§ **Yang Diminta**:
(a) Terjemahkan ke dalam bahasa Inggris kalimat dari teks tentang Velocity of Money ini: "Lalu uang tersebut digunakan untuk membeli mobil operasional dari Dealer terdekat."
(b) Tolong teruskan teks tentang Velocity of Money dari kalimat terakhirnya.

§ **Kutipan**:
Velocity of Money (VM) adalah istilah dalam ilmu ekonomi untuk mengukur berapa kali dalam 1 tahun uang berpindah tangan dari satu pelaku ekonomi ke pelaku ekonomi berikutnya. Semakin tinggi/besar angkanya, semakin bagus jalan nya perekonomian di suatu masyarakat.
Sebagai ilustrasi, PT. ABC mendapatkan pinjaman dari Bank XYZ sebesar Rp 500 juta pada bulan Januari. Lalu uang tersebut digunakan untuk membeli mobil operasional dari Dealer terdekat. Maka nilai VM = 1. Jika uang yang diterima oleh Dealer digunakan untuk membayar ke Pabrik yg memproduksi mobil, maka nilai VM = 2. Pada awal bulan berikutnya, uang tersebut digunakan oleh Pabrik untuk menggaji karyawannya, maka nilai VM = 3. Setelah menerima gaji, karyawan pergi ke Supermarket untuk membeli kebutuhan rumah tangga, maka uang telah berpindah tangan ke Pemilik Supermarket. Maka nilai VM = 4. Jika Supermarket tersebut menggunakan uang hasil penjualannya untuk membayar Pemasoknya, uang akan berpindah tangan lagi, sehingga nilai VM = 5. Proses ini akan berlangsung terus menerus sepanjang kegiatan ekonomi berjalan normal.

§ **Data Tersedia**:
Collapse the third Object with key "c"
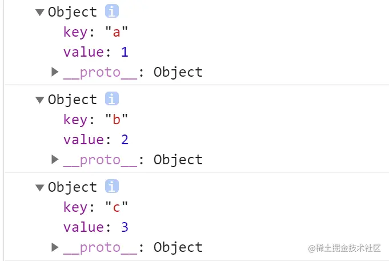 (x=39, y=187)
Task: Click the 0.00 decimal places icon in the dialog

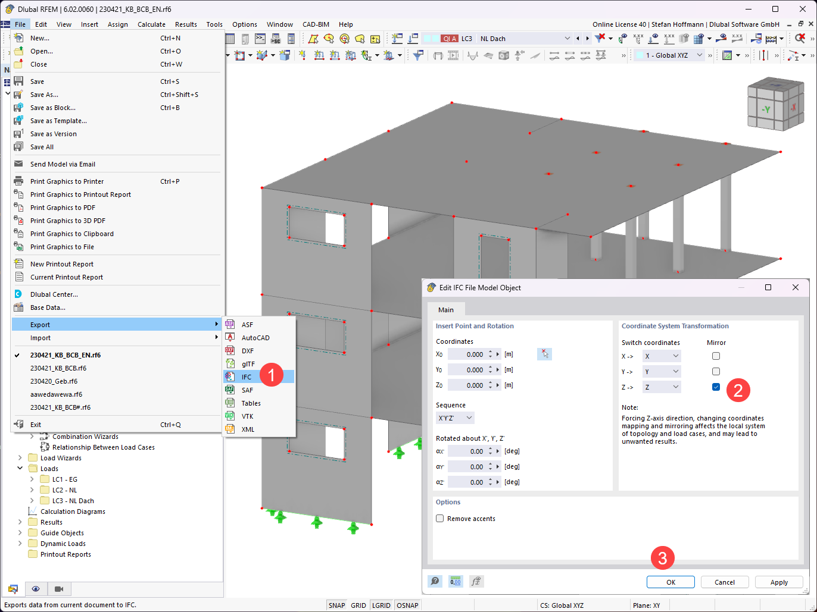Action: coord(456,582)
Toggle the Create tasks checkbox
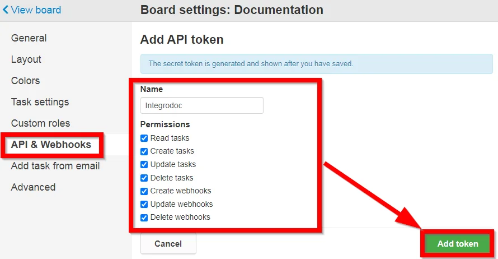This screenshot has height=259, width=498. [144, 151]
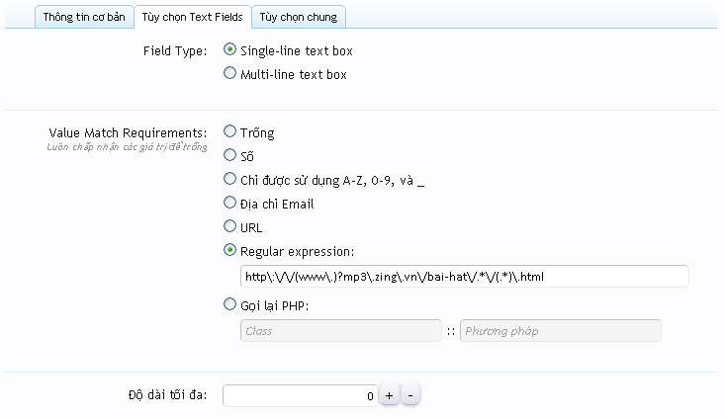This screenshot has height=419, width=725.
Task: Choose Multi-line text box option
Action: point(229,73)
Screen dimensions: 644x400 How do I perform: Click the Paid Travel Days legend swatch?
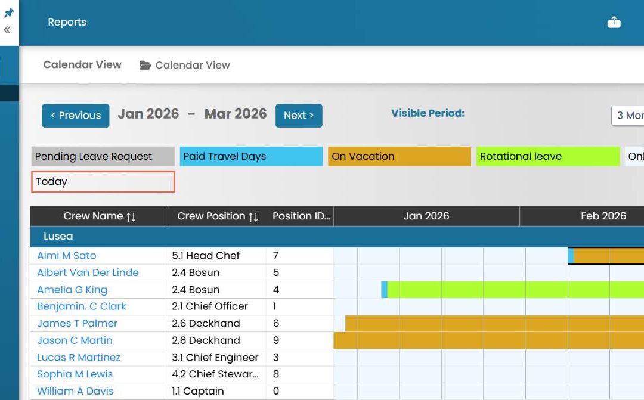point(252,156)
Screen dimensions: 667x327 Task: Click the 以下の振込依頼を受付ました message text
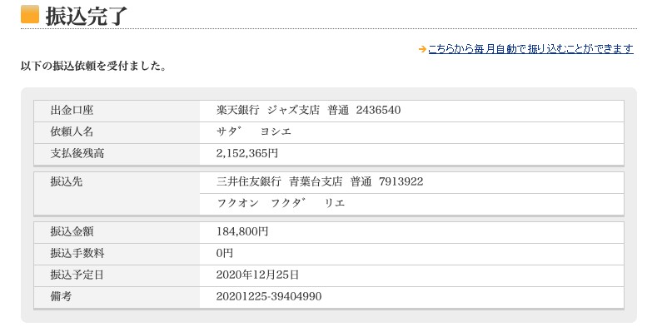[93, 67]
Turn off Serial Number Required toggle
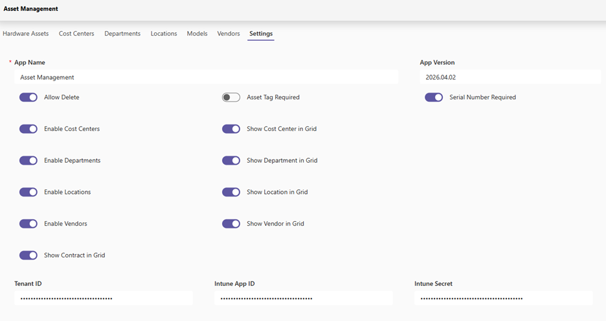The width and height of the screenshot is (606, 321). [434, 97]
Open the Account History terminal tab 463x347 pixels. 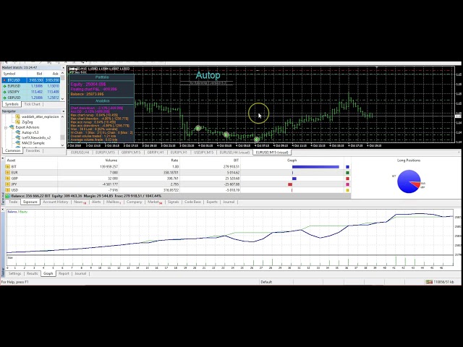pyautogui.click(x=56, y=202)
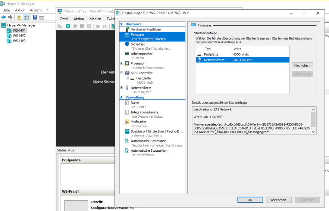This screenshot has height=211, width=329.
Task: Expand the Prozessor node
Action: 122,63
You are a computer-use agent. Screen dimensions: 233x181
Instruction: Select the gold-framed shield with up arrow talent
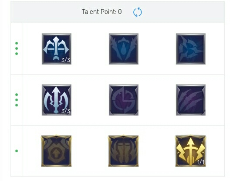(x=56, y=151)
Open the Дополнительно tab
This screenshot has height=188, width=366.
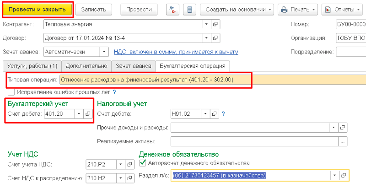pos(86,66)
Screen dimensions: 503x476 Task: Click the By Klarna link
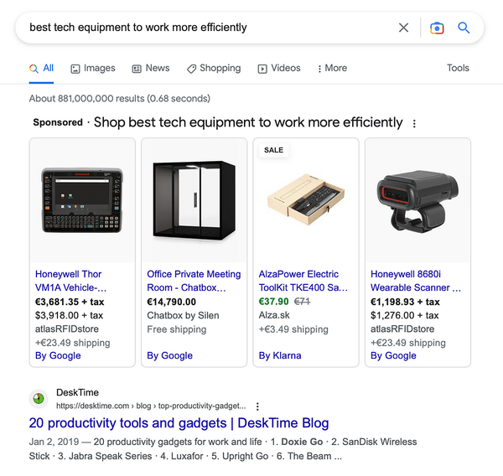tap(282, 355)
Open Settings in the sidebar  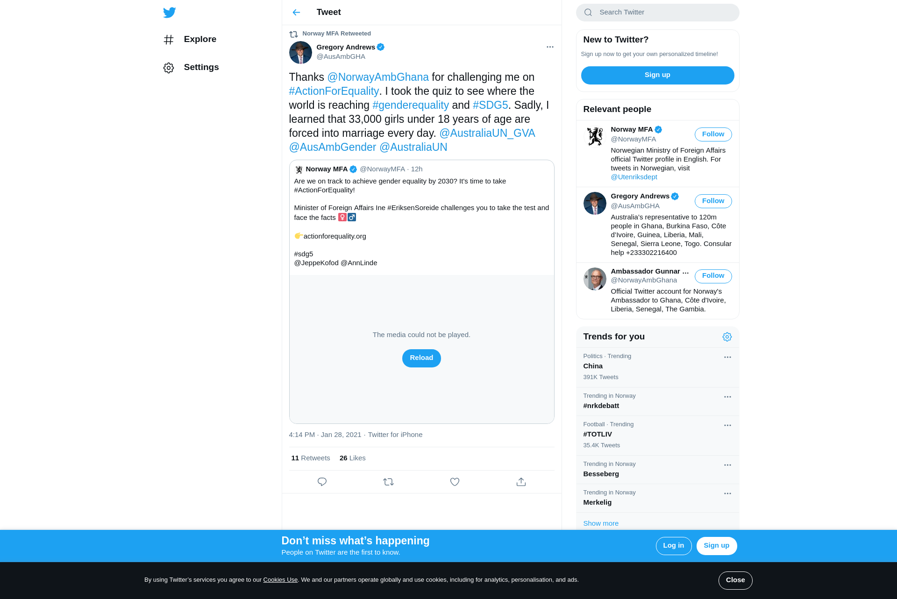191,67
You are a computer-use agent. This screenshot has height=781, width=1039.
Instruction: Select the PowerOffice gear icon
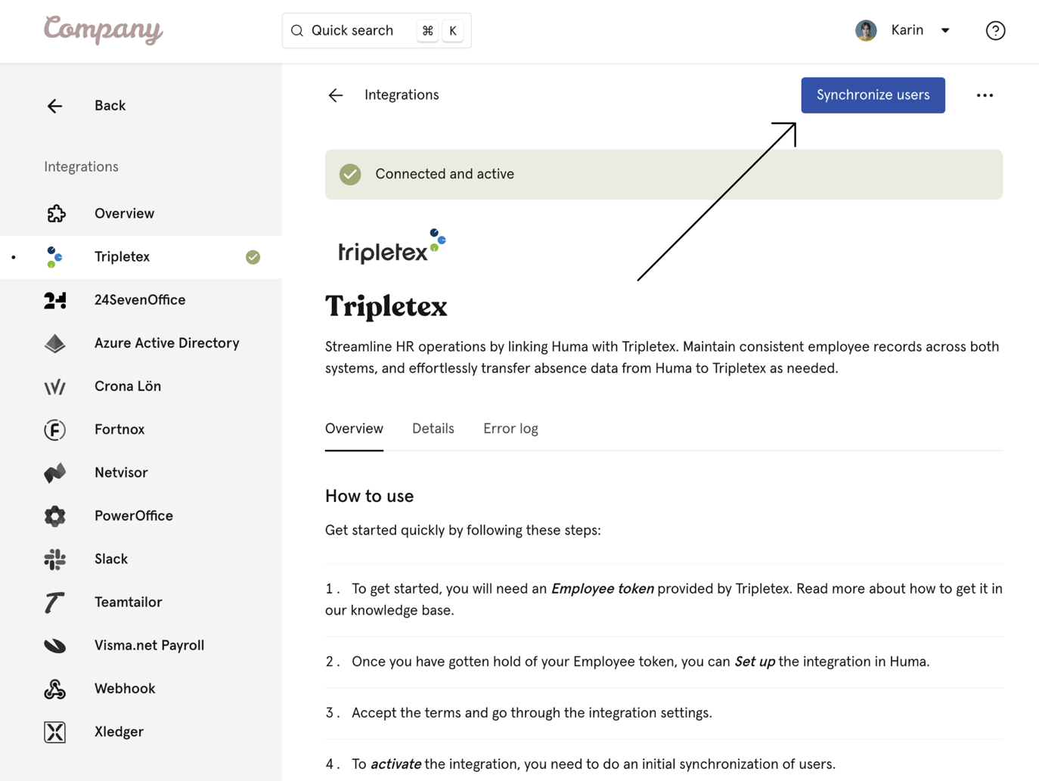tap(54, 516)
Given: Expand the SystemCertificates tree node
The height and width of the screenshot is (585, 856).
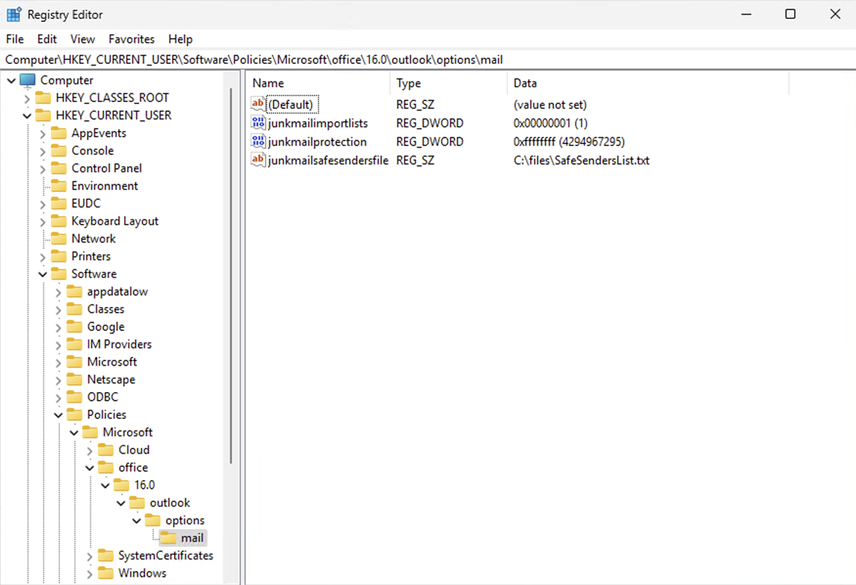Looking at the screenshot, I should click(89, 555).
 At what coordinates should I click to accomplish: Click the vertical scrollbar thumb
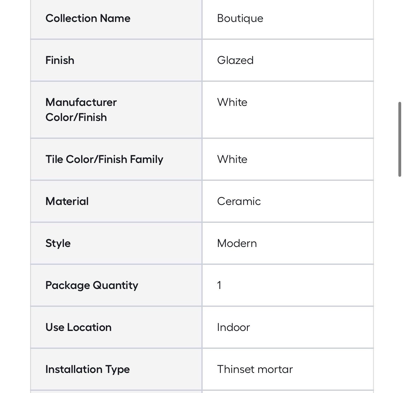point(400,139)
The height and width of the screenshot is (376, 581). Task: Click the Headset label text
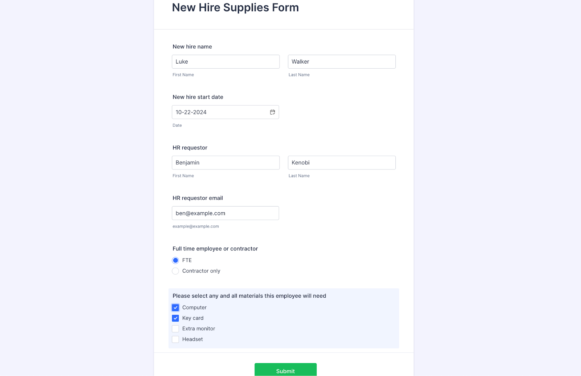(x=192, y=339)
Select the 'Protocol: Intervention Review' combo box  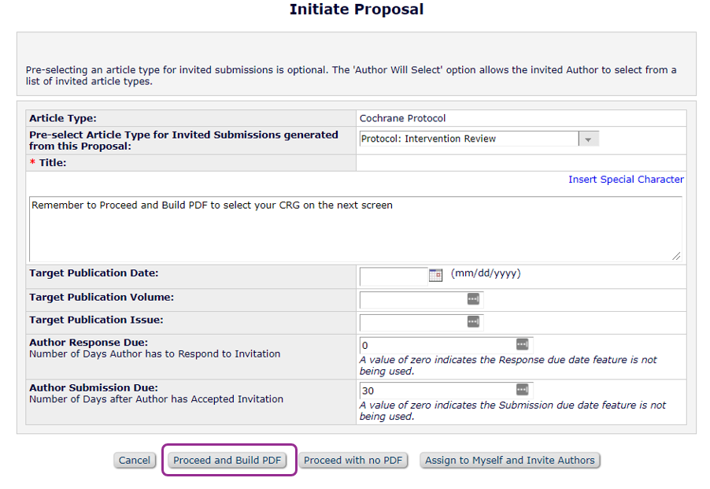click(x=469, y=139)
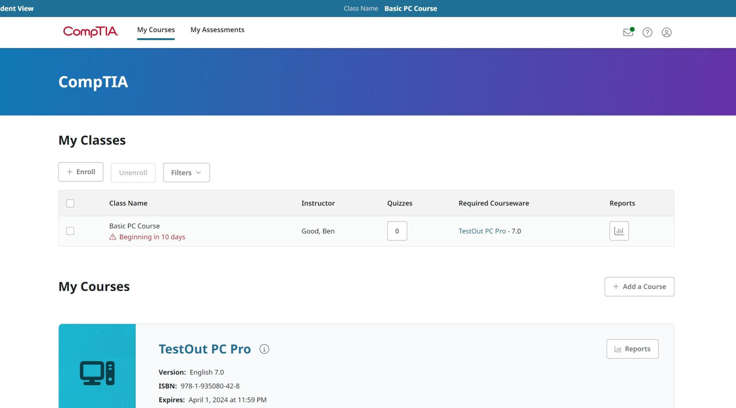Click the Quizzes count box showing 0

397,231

§ **Hasil Latihan**:
(a) Then the money is used to buy an operational car from the nearest dealer.

(b)
Apa yang terjadi setelah suatu negara menjalankan “Lockdown”? Maka uang yang semestinya berpindah tangan dari satu pelaku ekonomi ke pelaku ekonomi berikutnya, tiba-tiba berhenti. Karyawan yg di-PHK tidak lagi menerima upah. Dealer yang biasanya menjual mobil 10 unit per bulan, tiba-tiba tidak ada penjualan. Jadi kita tahu bahwa efek negatif dari kebijakan “Lockdown” adalah uang yg semula sering berpindah tangan, tiba-tiba menghilang dari peredaran. Semakin lama periode Lockdown, semakin langka uang yang berputar di dalam masyarakat.
Bagaimana ilmu ekonomi memecahkan permasalahan ini? Jika anda pernah mendengar istilah “Quantitative Easing” atau disingkat QE, maka istilah tersebut maknanya adalah menambah jumlah uang beredar dalam sistem ekonomi. Maksudnya apa? Maksudnya, Pemerintah akan mencetak uang atau menambah jumlah uang beredar di masyarakat. Tentu saja melalui Bank Sentral sbg lembaga yg mempunyai wewenang untuk menerbitkan /mencetak uang.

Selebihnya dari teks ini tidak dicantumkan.